Mohammadi Hamaneh Amirabbas, Nejati Fatemeh, Teymoori Masuleh Mohammad, Manavi Mohammad Amin, Kazemzadeh Houman, Shafaroodi Hamed, Tavangar Seyed Mohammad, Dehpour Ahmad Reza
Experimental Medicine Research Center, Tehran University of Medical Sciences (TUMS), Tehran, Iran; Department of Pharmacology, School of Medicine, Tehran University of Medical Sciences, Tehran, Iran.
Experimental Medicine Research Center, Tehran University of Medical Sciences (TUMS), Tehran, Iran.
Int Immunopharmacol. 2025 Sep 23;162:115182. doi: 10.1016/j.intimp.2025.115182. Epub 2025 Jul 10.
Idiopathic pulmonary fibrosis (IPF) is a progressive and fatal lung disease characterized by excessive extracellular matrix (ECM) accumulation, fibroblast activation, and chronic inflammation.
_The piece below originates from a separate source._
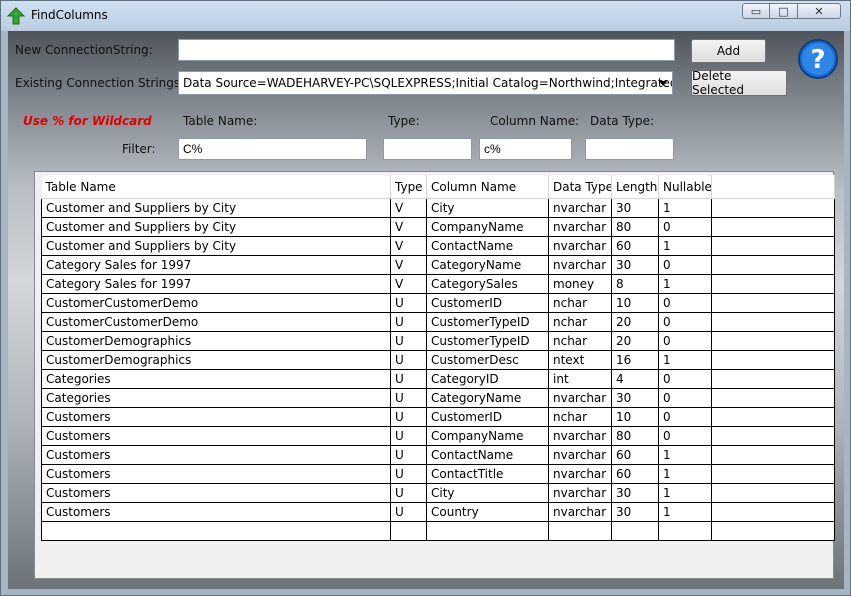  What do you see at coordinates (535, 121) in the screenshot?
I see `column-name-filter-label: Column Name:` at bounding box center [535, 121].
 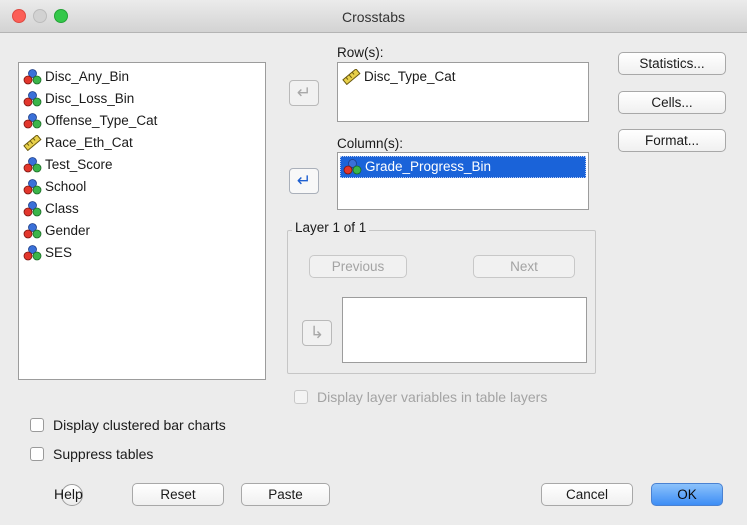 I want to click on variable-item: Test_Score, so click(x=142, y=165).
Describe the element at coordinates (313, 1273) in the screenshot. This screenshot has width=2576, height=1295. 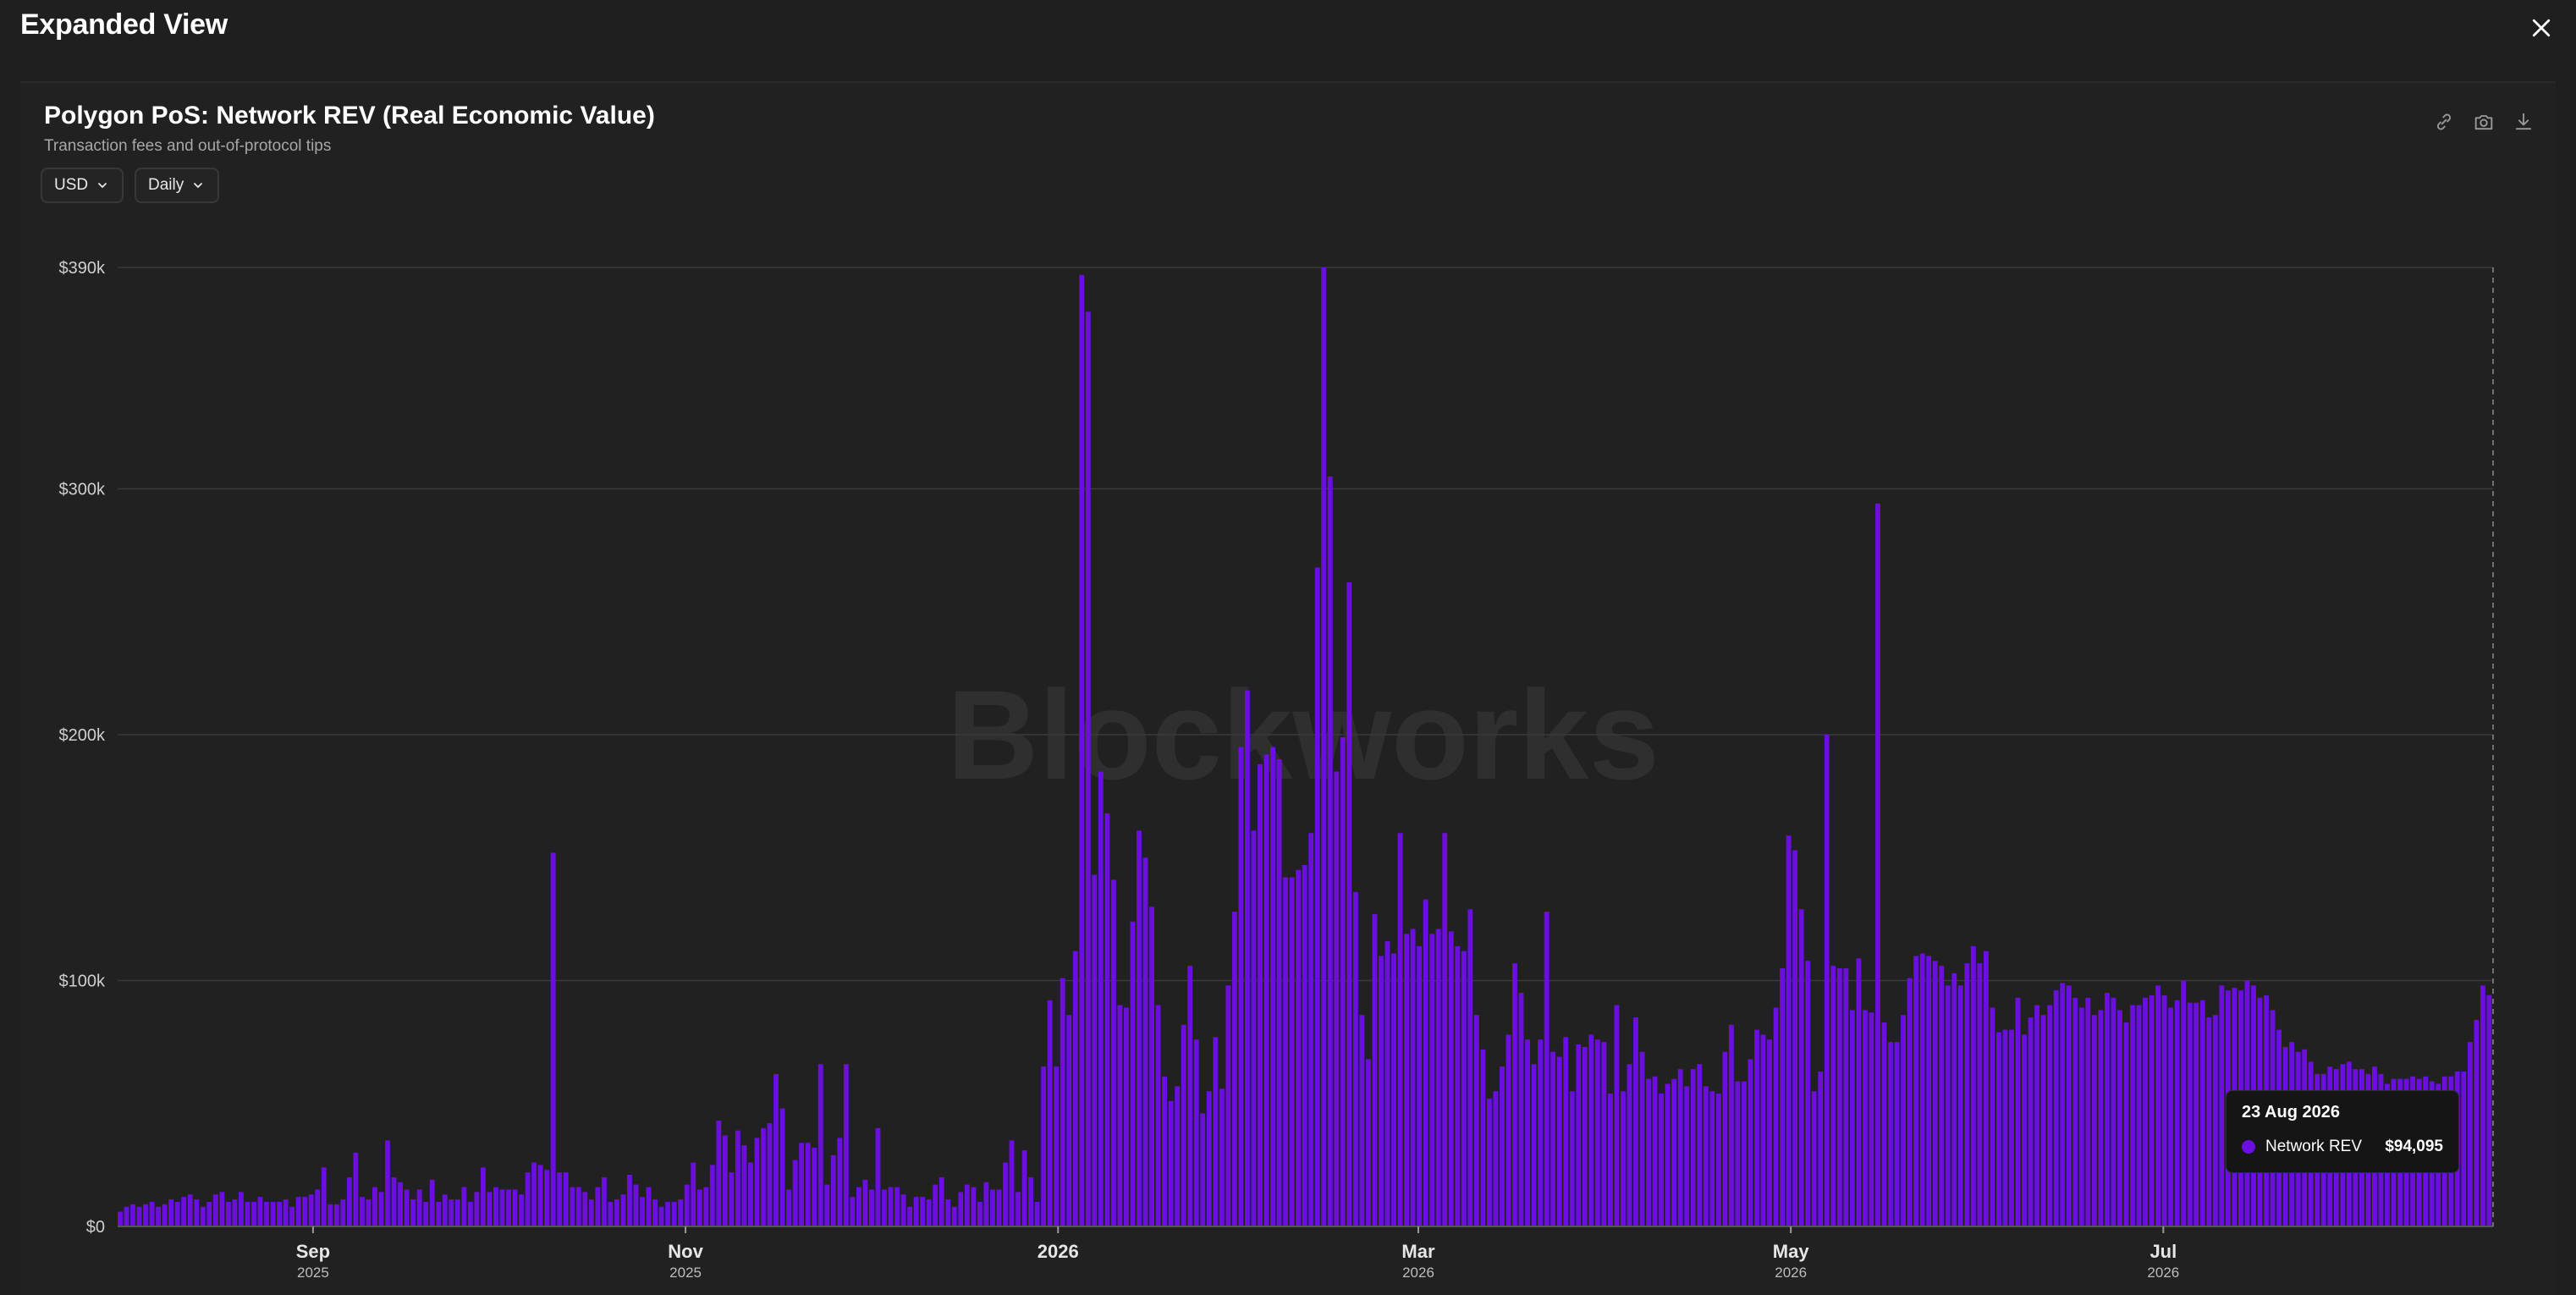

This study examined the antifibrotic effects of naltrexone (NTX), an opioid receptor antagonist, in a bleomycin (BLM)-induced pulmonary fibrosis model in Wistar rats. Daily administration of NTX significantly reduced alveolar wall thickening, collagen deposition, and histopathological injury scores. At higher doses, NTX markedly decreased levels of pro-inflammatory cytokines (TNF-α, IL-6, TGF-β), oxidative stress markers (MPO, NO), and key fibrotic markers including α-SMA and delta opioid receptor (DOR). Additionally, NTX restored antioxidant defenses (GSH, TAC) and enhanced GSK-3β phosphorylation, thereby modulating the Wnt/β-catenin and NF-κB signaling pathways. To further investigate the cellular mechanisms underlying NTX's antifibrotic activity, in vitro experiments were conducted using BLM-stimulated NIH-3 T3 fibroblasts. NTX inhibited the production of collagen type I and III, tissue inhibitors of metalloproteinases (TIMP-1 and TIMP-2), and matrix metalloproteinases (MMP-2 and MMP-9) in a dose- and time-dependent manner. This dual regulation of ECM synthesis and degradation suggests a more balanced therapeutic strategy compared to merely inhibiting collagen accumulation. Molecular docking analyses revealed strong interactions between NTX and key proteins involved in inflammatory and fibrotic signaling cascades. Notably, NTX at a dose of 20 mg/kg demonstrated antifibrotic efficacy comparable to that of pirfenidone. Collectively, these findings suggest that NTX exerts protective effects in pulmonary fibrosis by simultaneously targeting inflammation, oxidative stress, and ECM remodeling. Given its favorable tolerability and potential cost-effectiveness, NTX emerges as a promising candidate for IPF therapy. Further clinical investigations are warranted to evaluate its translational potential.
特发性肺纤维化(IPF)是一种进行性致命性肺部疾病,其特征为细胞外基质(ECM)过度积聚、成纤维细胞活化和慢性炎症。本研究在博来霉素(BLM)诱导的Wistar大鼠肺纤维化模型中,检测了阿片受体拮抗剂纳曲酮(NTX)的抗纤维化作用。每日给予NTX可显著减轻肺泡壁增厚、胶原沉积和组织病理学损伤评分。在较高剂量下,NTX可显著降低促炎细胞因子(TNF-α、IL-6、TGF-β)、氧化应激标志物(MPO、NO)以及包括α-SMA和δ阿片受体(DOR)在内的关键纤维化标志物的水平。此外,NTX恢复了抗氧化防御功能(GSH、TAC)并增强了GSK-3β磷酸化,从而调节Wnt/β-连环蛋白和NF-κB信号通路。为进一步研究NTX抗纤维化活性的细胞机制,使用BLM刺激的NIH-3 T3成纤维细胞进行了体外实验。NTX以剂量和时间依赖性方式抑制I型和III型胶原、金属蛋白酶组织抑制剂(TIMP-1和TIMP-2)以及基质金属蛋白酶(MMP-2和MMP-9)的产生。与单纯抑制胶原积累相比,这种对ECM合成和降解的双重调节提示了一种更为平衡的治疗策略。分子对接分析揭示了NTX与参与炎症和纤维化信号级联反应的关键蛋白之间存在强相互作用。值得注意的是,20 mg/kg剂量的NTX显示出与吡非尼酮相当的抗纤维化疗效。总体而言,这些发现表明NTX通过同时靶向炎症、氧化应激和ECM重塑,在肺纤维化中发挥保护作用。鉴于其良好的耐受性和潜在的成本效益,NTX有望成为IPF治疗的候选药物。有必要进行进一步的临床研究以评估其转化潜力。